Problem -> Could you return every record below without changing a word?

(Data extracts)

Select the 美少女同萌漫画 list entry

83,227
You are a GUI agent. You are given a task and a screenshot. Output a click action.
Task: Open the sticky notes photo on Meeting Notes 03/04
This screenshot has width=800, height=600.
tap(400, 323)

(End Data extracts)

Solution to this problem ->
Select the 美少女同萌漫画 list entry

83,227
You are a GUI agent. You are given a task and a screenshot. Output a click action.
Task: Open the sticky notes photo on Meeting Notes 03/04
This screenshot has width=800, height=600.
tap(400, 323)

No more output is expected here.